- **Source extract**
□ □ □ □ □

General Terms and Conditions for provision of Products and Services

Terms and conditions for provision of products and services set out hereinafter and (if applicable) terms and conditions for provision of software subscription, SaaS or term licenses purchased from Identity Solutions, together with any other terms, included in each relevant Order document, comprise terms ("Terms") that govern the provision of Product(s) and Service(s) by Identity Solutions Australia Pty Ltd (hereinafter Identity Solutions) to you, the Customer ("You", "Customer"). 
Use of Identity Solutions' products and/or services signifies your acceptance of the Terms

NOTE:  If you do not agree to the Terms, do not proceed or use Products and Services supplied by Identity Solutions.

Term shall become effective upon the date it is accepted by Identity Solutions and the Customer, or when Identity Solutions delivers Product or Services, whichever is earliest. Unless otherwise specified in any other relevant Order, or terminated by either party by giving at least a 30 days written notice, Terms are effective for a period of 12 months. 
By mutual agreement in writing, the period can be extended.

  1. Product(s)
    Mean hardware, software and software as a service (SaaS) which are supplied or resold by Identity Solutions. 

  2. Order
Means an accepted Statement of Work (SoW), Quote, Order Form or other document issued by Identity Solutions outlining Products and/or Services with any other relevant terms and conditions.

□ □ □ □ □

- **Check your understanding**
- 1) According to the terms and conditions, for what period are the Terms effective unless an Order specifies otherwise or either party ends them?
- 2) Reproduce the terms and conditions between "Use of Identity" and "of 12 months.", inclusive.
- 3) Condense the paragraph of the terms and conditions that begins "Term shall become effective" into two short sentences, keeping its main facts.
The listing that follows comes from a different source than the terms and conditions.

- **Source material**
□ □ □ □ □

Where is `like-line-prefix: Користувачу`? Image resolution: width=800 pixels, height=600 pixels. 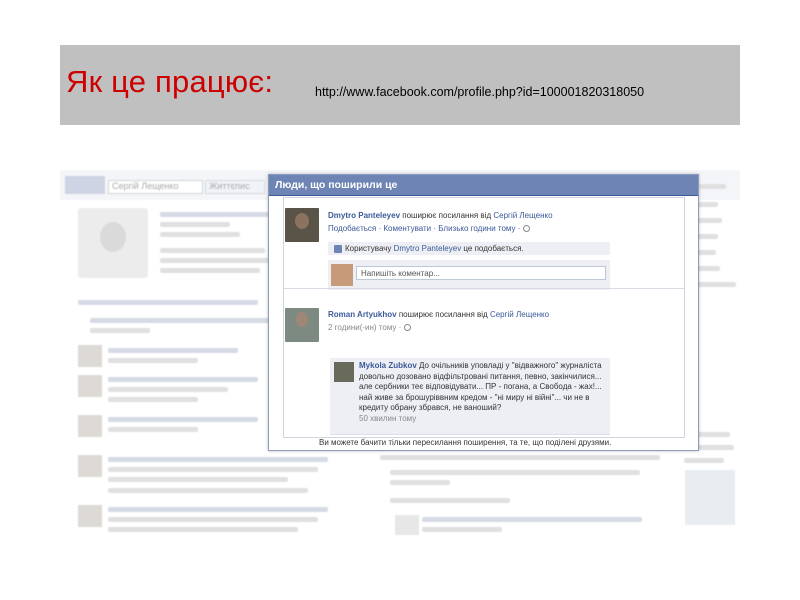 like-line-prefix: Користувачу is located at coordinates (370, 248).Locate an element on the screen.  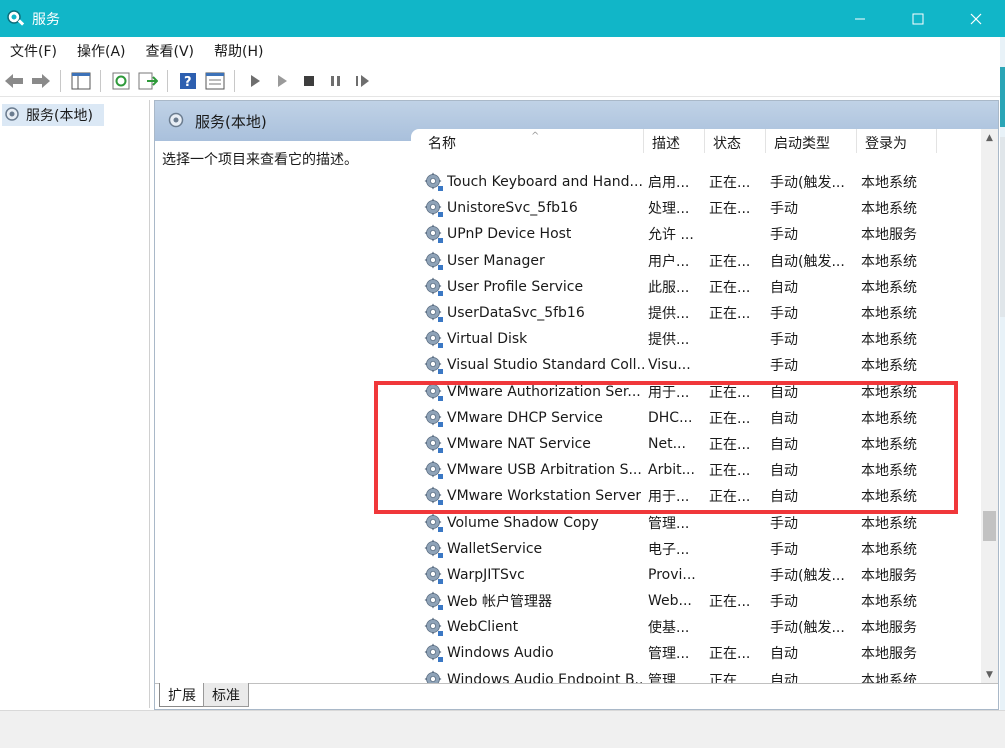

□ □ □ □ □

- **Solutions below**
- 1) 12 months.

- 2)
Use of Identity Solutions' products and/or services signifies your acceptance of the Terms

NOTE:  If you do not agree to the Terms, do not proceed or use Products and Services supplied by Identity Solutions.

Term shall become effective upon the date it is accepted by Identity Solutions and the Customer, or when Identity Solutions delivers Product or Services, whichever is earliest. Unless otherwise specified in any other relevant Order, or terminated by either party by giving at least a 30 days written notice, Terms are effective for a period of 12 months.

- 3) The Terms take effect when Identity Solutions and the Customer accept them or when Identity Solutions delivers Product or Services, whichever comes first. They last 12 months unless another relevant Order says otherwise or either party ends them with at least 30 days' written notice.